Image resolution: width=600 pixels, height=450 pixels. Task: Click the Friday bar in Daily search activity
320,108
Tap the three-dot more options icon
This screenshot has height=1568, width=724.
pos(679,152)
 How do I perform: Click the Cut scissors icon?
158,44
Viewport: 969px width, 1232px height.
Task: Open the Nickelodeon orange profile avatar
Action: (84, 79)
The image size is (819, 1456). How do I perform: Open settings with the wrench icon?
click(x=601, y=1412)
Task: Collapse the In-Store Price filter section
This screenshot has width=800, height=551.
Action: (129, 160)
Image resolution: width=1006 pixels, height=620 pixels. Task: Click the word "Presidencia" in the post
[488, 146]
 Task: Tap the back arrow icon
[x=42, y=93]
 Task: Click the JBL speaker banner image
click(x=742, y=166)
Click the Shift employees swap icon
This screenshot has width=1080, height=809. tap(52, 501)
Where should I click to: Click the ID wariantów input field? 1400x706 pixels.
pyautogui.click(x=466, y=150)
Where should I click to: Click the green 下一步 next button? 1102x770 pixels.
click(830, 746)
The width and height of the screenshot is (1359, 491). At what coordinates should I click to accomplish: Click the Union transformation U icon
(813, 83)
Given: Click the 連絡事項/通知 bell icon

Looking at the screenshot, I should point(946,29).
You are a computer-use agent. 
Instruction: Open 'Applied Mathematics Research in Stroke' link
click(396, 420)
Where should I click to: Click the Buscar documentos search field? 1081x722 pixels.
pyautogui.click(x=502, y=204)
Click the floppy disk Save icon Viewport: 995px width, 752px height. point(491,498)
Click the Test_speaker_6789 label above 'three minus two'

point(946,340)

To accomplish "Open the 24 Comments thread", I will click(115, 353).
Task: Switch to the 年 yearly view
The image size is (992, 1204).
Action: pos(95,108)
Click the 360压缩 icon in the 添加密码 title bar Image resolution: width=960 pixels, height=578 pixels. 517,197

- - -

_PROBLEM DETAILS_. Output nothing but the lines from the one with "Task: Switch to the 年 yearly view" through the last line above, each exactly as it stands.

_YOUR RESPONSE_.
Task: Switch to the 年 yearly view
The image size is (992, 1204).
Action: pos(95,108)
Click the 360压缩 icon in the 添加密码 title bar Image resolution: width=960 pixels, height=578 pixels. 517,197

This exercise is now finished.